# PASSAGE
╭──
Erin’s Recipe Rundown

Texture: Moist, rich, and buttery!
Taste: Caramelly dates, rich toffee sauce, and a touch of nutmeg.
Ease: An EASY, show-stopping holiday dessert everyone will love.
Top Tips: Use the highest quality ingredients for the best results, including Medjool dates and vanilla bean paste.
Recommended GF Flour: Works great with many gluten-free flour blends. Use a high-quality flour that contains xanthan gum. I like King Arthur Flour and Bob’s Red Mill.
Would I make these again? No question! These are a family favorite dessert for the holidays!
xoxo erin

Sticky toffee pudding cakes are perfectly moist and studded with sticky dates. Add a drizzle of homemade buttery toffee sauce and a touch of heavy cream and you have the ultimate holiday dessert!
This is my go-to recipe for dinner guests during the holidays. It’s a great non-pie dessert option for Thanksgiving or Christmas, and everyone loves the adorable and fancy individual servings!
Table of Contents
- Erin’s Recipe Rundown
- Ingredients You’ll Need
- How to Make Gluten-Free Sticky Toffee Pudding
- Storage/Make Ahead/Freezing Instructions
- Can this sticky toffee pudding be made dairy-free?
- Can you use regular dates instead of Medjool dates?
- What can you use if you don’t have vanilla bean paste?
- Can this sticky toffee pudding be made egg-free?
- More Gluten-Free Holiday Desserts
- Gluten-Free Sticky Toffee Pudding Cake Recipe
Ingredients You’ll Need
Here are a few notes on some of the key ingredients to make this gluten-free sticky toffee pudding. Jump to the recipe card below for the exact measurements.

- Dates: I like to use fresh Medjool dates for these cakes. They are soft and caramelly sweet — the highest quality option out there! If you don’t use Medjool, be sure to soak your dates for a long time to ensure they’re fully softened and hydrated.
- Gluten-free flour: It’s important to use a high-quality flour that contains xanthan gum. This will give the cake a texture most similar to traditional sticky toffee pudding. I like King Arthur Flour and Bob’s Red Mill.
╰──
# LIST OF TASKS
a. Please copy the sticky toffee pudding recipe starting with "Taste: Caramelly dates, rich" and going on through "for the holidays!", changing "nutmeg" to "cinnamon".
b. Write what comes next in the sticky toffee pudding recipe.

# GIVEN INFORMATION
╭──
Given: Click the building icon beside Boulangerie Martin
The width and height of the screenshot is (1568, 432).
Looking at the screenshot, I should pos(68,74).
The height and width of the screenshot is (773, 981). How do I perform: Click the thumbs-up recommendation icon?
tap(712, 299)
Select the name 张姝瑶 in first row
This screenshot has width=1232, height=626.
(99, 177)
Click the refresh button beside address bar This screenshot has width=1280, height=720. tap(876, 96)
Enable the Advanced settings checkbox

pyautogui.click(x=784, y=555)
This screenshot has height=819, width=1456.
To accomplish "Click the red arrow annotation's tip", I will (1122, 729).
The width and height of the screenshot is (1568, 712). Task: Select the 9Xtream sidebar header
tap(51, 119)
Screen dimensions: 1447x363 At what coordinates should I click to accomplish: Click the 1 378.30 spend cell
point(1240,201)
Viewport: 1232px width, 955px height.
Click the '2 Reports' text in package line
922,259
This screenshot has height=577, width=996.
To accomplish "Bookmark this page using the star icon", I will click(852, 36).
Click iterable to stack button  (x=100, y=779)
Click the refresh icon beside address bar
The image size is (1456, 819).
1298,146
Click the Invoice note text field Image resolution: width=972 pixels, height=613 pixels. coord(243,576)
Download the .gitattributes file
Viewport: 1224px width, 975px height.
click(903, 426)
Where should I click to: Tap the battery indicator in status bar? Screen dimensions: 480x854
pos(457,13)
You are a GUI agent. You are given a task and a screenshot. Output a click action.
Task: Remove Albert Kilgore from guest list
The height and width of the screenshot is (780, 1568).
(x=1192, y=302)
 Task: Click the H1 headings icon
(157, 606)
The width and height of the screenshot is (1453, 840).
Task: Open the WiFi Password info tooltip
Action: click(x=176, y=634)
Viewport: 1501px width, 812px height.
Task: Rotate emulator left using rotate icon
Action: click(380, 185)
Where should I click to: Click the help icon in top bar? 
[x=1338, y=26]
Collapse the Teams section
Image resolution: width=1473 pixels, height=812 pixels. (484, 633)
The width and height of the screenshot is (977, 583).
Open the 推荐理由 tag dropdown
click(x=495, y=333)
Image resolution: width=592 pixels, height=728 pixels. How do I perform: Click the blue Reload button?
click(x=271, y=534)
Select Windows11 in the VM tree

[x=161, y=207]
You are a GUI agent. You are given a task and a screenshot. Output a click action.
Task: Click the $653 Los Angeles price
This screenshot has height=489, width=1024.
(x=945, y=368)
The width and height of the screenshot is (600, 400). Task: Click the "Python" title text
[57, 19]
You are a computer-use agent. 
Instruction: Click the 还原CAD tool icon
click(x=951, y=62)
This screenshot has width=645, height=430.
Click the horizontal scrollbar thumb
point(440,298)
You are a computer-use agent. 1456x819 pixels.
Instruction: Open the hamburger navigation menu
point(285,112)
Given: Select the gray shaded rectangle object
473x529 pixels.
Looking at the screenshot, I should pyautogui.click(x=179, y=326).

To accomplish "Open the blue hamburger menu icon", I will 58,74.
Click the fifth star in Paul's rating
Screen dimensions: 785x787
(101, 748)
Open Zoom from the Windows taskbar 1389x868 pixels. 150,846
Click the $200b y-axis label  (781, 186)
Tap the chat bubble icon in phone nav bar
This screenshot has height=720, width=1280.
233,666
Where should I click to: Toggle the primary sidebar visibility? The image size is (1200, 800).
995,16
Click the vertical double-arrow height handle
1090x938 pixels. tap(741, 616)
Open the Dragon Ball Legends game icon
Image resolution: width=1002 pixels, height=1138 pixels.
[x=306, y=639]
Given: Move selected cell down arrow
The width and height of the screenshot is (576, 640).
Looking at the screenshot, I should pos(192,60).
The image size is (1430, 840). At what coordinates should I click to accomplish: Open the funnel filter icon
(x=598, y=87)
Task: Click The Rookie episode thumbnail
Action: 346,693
╰──
# PER-TASK ANSWERS
a.
Taste: Caramelly dates, rich toffee sauce, and a touch of cinnamon.
Ease: An EASY, show-stopping holiday dessert everyone will love.
Top Tips: Use the highest quality ingredients for the best results, including Medjool dates and vanilla bean paste.
Recommended GF Flour: Works great with many gluten-free flour blends. Use a high-quality flour that contains xanthan gum. I like King Arthur Flour and Bob’s Red Mill.
Would I make these again? No question! These are a family favorite dessert for the holidays!

b.
- Vanilla bean paste: Vanilla bean paste is flecked with vanilla seeds and has a creamy, velvety flavor really takes this dessert to the next level. I highly recommend using it for an extraordinary cake, but vanilla extract will also work!
- Heavy cream: I like to add a drizzle of heavy cream to the sauce for another layer of richness. You can also add another drizzle of heavy cream when serving!
How to Make Gluten-Free Sticky Toffee Pudding
Here’s an overview of how to make this gluten-free sticky toffee pudding. You can jump to the recipe for the full instructions!
Make the Pudding

- Soak dates: Combine dates, boiling water, baking soda, and vanilla.
- Mix dry ingredients: Whisk together dry ingredients in a bowl.

- Mix wet ingredients: Add butter and brown sugar to a bowl, then beat until light and fluffy. Add eggs one at a time and combine.
- Combine wet and dry ingredients: Add 1/3 of dry ingredients to the wet ingredients. Mix to combine. Add 1/2 of the date mixture, then the another 1/3 of the dry ingredients. Add the last 1/2 of the date mixture and final 1/3 of the dry ingredients.

- Pour into ramekins: Use a kitchen scoop to portion batter into ramekins.
- Bake: Bake for 22-26 minutes, until a toothpick inserted into the center comes out clean.
Make the Sauce

- Combine butter and sugar: Melt butter. Whisk in sugar and salt.
- Add cream: Slowly add in cream while whisking. Remove from heat and add vanilla bean paste. Let cool slightly before pouring over the cakes.
Storage/Make Ahead/Freezing Instructions
- To store: Store any leftover cakes in an airtight container at room temperature for up to 2 days or in the refrigerator for up to 5 days. The toffee sauce can be kept in the fridge for up to a week. Reheat the sauce before serving.
- To make ahead: To make this recipe in advance, you can bake and store the cakes in an airtight container at room temperatuer for up to 2 days. The toffee sauce can be made up to 2 days in advance and reheated before serving. Store it in the refrigerator and warm it up gently on the stovetop or in the microwave to serve.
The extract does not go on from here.